The SEC recently proposed rules to reform the way money market funds, which currently have over $2.9 trillion in assets, operate in order to make them less susceptible to large redemptions that could harm investors.  Specifically, the SEC proposed two alternatives that could be adopted alone or in combination.  The first alternative would require a floating net asset value for prime institutional money market funds.  The floating NAV is intended to address the heightened incentive for shareholders that have to redeem shares in times of high volatility and to improve the transparency of money market fund risks through more visible valuation and pricing methods.  The second alternative would allow the use of liquidity fees and redemption gates during times of high volatility. 

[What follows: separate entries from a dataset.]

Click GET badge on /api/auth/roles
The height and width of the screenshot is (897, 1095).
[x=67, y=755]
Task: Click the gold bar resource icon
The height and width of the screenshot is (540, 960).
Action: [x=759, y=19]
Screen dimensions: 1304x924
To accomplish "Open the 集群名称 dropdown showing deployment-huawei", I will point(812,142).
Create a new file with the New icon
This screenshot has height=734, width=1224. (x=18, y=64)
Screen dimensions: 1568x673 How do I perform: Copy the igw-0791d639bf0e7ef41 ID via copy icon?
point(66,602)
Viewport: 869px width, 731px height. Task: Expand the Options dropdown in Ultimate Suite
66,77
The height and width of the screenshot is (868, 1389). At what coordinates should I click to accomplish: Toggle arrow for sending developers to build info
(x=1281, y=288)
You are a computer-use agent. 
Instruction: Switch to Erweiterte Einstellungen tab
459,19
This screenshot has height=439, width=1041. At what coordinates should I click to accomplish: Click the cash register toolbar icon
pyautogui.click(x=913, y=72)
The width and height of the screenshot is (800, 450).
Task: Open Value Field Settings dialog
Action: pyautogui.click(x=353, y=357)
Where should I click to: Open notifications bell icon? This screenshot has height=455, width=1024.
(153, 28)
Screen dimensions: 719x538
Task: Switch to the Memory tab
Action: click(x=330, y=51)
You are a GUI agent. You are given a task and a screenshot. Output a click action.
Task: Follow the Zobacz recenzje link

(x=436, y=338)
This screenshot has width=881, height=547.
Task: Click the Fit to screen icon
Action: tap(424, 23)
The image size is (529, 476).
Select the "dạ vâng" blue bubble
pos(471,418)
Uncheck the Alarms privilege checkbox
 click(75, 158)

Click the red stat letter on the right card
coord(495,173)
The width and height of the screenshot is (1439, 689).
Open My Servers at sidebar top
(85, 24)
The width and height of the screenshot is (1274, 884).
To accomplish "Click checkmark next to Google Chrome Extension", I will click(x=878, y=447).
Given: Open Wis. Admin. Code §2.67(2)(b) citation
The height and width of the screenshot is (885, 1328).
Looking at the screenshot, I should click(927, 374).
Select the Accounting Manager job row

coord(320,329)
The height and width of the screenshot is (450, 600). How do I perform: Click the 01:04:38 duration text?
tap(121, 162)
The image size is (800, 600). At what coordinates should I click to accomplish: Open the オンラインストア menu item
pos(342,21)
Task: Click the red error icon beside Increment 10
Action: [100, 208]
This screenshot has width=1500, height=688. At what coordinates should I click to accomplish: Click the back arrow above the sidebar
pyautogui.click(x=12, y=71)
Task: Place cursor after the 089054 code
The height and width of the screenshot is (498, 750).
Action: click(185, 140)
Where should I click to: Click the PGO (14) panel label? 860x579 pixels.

The proposed rules would also (i) require money market funds to provide additional disclosures pertaining to their levels of liquid assets, certain material events and sponsor support; (ii) eliminate the 60-day delay on public access to the information filed on Form N-MFP regarding portfolio holdings; (iii) amend Form PF to improve private liquidity fund reporting; (iv) strengthen the diversification requirements of a money market fund’s portfolio by requiring that money market funds and their affiliates aggregate their holdings for purposes of complying with the 5% concentration limit, removing the “25% basket” and requiring money market funds to aggregate all of the asset-backed securities vehicles sponsored by the same entity for purposes of the 10% guarantor diversification limit; and (v) enhance the stress testing requirements for money market funds adopted by the SEC in 2010.     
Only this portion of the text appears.